O Supremo vem enviando os casos à Justiça Eleitoral, com base no Código Eleitoral, que diz: “compete aos juízes [eleitorais] processar e julgar os crimes eleitorais e os comuns que lhe forem conexos”.

Citando o ministro da Justiça, Celso de Mello afirmou que eventual mudança nas atribuições da Justiça Eleitoral não poderia vir por meio de lei ordinária, como pretende o projeto.

Os possíveis embates que o pacote de Moro podem gerar no STF já são discutidos entre especialistas. Para Marcus Edson de Lima, presidente do Colégio Nacional dos Defensores Públicos Gerais, um trecho que permite ao juiz fixar período mínimo de cumprimento da pena em regime fechado vai contra a Constituição.

“Viola diversos princípios constitucionais, como a individualização da pena, a dignidade da pessoa humana, além do princípio da isonomia”, diz.

Renato Sérgio de Lima, presidente do Fórum Brasileiro de Segurança Pública, argumenta que a parte que trata da legítima defesa e do excludente de ilicitude é passível de questionamento. “O argumento da ‘forte emoção’ remete a um nível de subjetividade muito grande que nenhum juiz poderá mensurar”, disse.

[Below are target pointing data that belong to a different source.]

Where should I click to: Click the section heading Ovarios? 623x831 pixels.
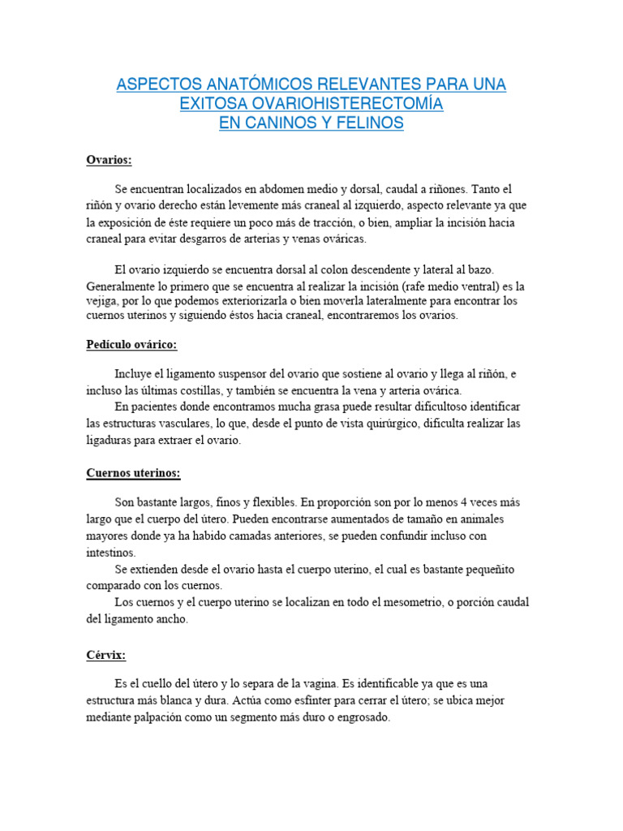coord(109,160)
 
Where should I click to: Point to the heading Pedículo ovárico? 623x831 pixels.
coord(131,345)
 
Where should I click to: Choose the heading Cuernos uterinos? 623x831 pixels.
coord(133,473)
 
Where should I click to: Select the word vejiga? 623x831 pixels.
coord(101,300)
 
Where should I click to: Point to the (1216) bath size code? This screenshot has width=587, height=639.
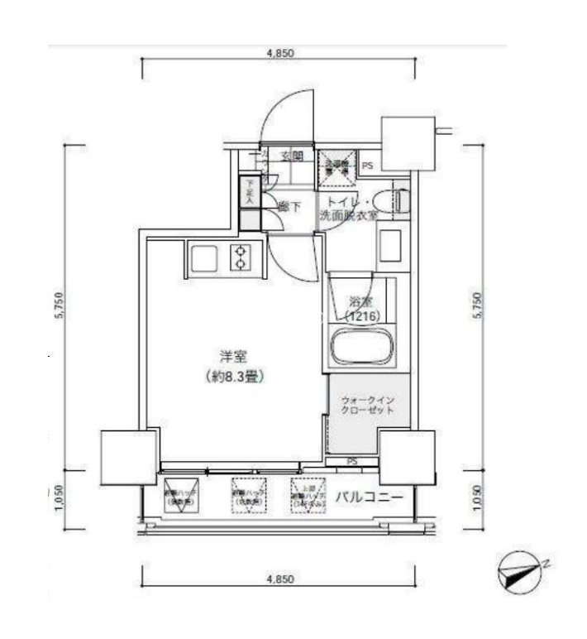pos(360,317)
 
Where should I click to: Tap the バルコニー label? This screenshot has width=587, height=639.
pos(369,498)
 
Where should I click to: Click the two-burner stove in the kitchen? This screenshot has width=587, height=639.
pos(241,258)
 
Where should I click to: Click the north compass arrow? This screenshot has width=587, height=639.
pos(520,572)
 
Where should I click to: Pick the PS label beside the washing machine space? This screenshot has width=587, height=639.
pos(366,166)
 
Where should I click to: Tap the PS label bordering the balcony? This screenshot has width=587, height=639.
pos(352,461)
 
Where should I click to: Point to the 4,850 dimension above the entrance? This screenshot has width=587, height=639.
pos(279,54)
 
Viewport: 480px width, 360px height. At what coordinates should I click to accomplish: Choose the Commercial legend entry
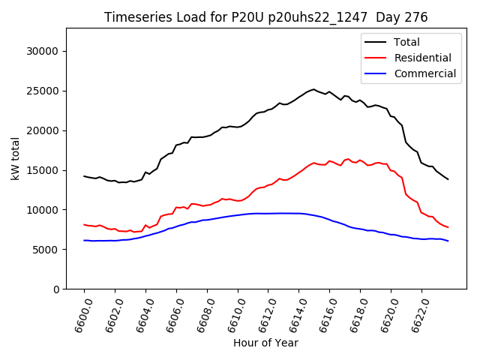point(424,74)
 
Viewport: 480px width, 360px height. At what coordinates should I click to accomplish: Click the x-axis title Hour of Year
point(266,343)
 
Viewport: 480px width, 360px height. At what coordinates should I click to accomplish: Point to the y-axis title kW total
point(16,158)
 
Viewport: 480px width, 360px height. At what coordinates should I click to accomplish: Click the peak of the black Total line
point(314,89)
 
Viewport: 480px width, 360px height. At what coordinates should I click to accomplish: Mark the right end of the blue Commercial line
point(448,241)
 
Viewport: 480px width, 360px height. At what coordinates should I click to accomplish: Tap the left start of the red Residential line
point(84,224)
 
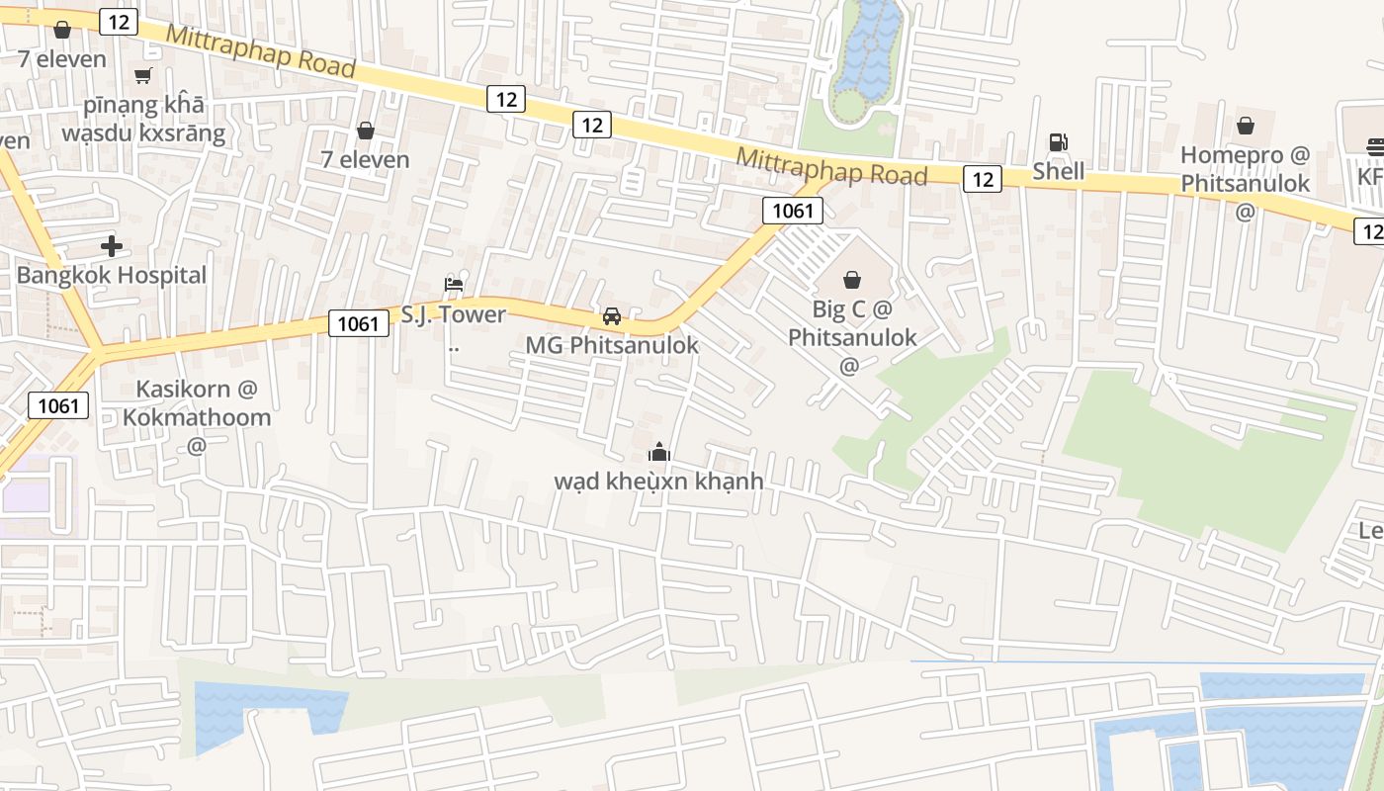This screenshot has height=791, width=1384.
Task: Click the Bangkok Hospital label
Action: tap(112, 275)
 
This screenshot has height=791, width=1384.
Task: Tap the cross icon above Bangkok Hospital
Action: tap(112, 245)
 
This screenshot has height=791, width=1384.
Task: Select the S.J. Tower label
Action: tap(454, 314)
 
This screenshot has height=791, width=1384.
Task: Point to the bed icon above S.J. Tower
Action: tap(454, 285)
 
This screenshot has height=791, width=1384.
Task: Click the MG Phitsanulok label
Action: tap(612, 345)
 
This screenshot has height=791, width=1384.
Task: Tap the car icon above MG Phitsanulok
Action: tap(612, 316)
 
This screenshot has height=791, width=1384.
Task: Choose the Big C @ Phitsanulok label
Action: tap(852, 323)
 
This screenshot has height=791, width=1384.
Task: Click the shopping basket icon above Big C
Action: tap(852, 280)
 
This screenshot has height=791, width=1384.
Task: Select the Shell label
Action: tap(1059, 171)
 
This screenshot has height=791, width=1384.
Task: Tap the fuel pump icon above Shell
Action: tap(1059, 141)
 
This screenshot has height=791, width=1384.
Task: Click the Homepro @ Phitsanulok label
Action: tap(1245, 169)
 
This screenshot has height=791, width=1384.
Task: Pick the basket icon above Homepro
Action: tap(1246, 126)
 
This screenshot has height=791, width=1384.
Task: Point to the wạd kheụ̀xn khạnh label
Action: tap(659, 482)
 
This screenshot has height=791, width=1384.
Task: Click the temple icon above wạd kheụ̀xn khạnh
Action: tap(659, 453)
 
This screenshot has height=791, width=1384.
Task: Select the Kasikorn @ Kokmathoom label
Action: tap(197, 402)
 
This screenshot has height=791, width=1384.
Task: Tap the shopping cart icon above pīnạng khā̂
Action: tap(143, 75)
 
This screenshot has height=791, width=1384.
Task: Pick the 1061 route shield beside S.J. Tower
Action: tap(358, 322)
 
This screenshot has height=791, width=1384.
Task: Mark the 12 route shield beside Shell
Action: tap(983, 179)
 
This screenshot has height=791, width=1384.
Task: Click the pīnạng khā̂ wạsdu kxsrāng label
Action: tap(143, 118)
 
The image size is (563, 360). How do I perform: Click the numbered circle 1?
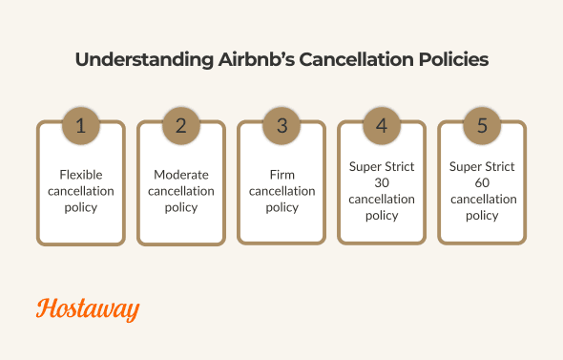pyautogui.click(x=80, y=125)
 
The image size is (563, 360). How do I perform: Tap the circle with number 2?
pyautogui.click(x=181, y=125)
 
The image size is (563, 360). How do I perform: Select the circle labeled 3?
pyautogui.click(x=282, y=125)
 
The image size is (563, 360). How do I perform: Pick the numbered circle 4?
pyautogui.click(x=382, y=125)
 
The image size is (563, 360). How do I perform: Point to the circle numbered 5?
pyautogui.click(x=482, y=125)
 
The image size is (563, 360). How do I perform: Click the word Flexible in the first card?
pyautogui.click(x=80, y=175)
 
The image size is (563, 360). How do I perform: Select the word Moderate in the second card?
pyautogui.click(x=181, y=175)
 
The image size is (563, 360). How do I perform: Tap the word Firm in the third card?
pyautogui.click(x=282, y=175)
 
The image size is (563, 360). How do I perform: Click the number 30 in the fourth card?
pyautogui.click(x=382, y=182)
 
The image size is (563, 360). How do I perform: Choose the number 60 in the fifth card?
pyautogui.click(x=482, y=182)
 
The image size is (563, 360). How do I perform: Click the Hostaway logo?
pyautogui.click(x=88, y=309)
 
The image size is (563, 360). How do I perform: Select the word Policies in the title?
pyautogui.click(x=450, y=59)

A presidente da Associação de Juízes para a Democracia, Laura Benda, por sua vez, cita o trecho que prevê que um condenado pelo Tribunal do Júri comece imediatamente a cumprir pena, mesmo que haja recursos.

Entidades que representam juízes, por outro lado, têm manifestado publicamente apoio ao pacote anticrime. “Aparentemente, as propostas seguem a linha de constitucionalidade”, disse o presidente da AMB (Associação dos Magistrados Brasileiros), Jayme de Oliveira.

Apesar do apoio, o presidente da Ajufe (Associação Nacional de Juízes Federais), Fernando Mendes, disse que a entidade proporá nova redação para a parte sobre excludente de ilicitude. Para Mendes, o instituto da legítima defesa já é consagrado no ordenamento penal brasileiro.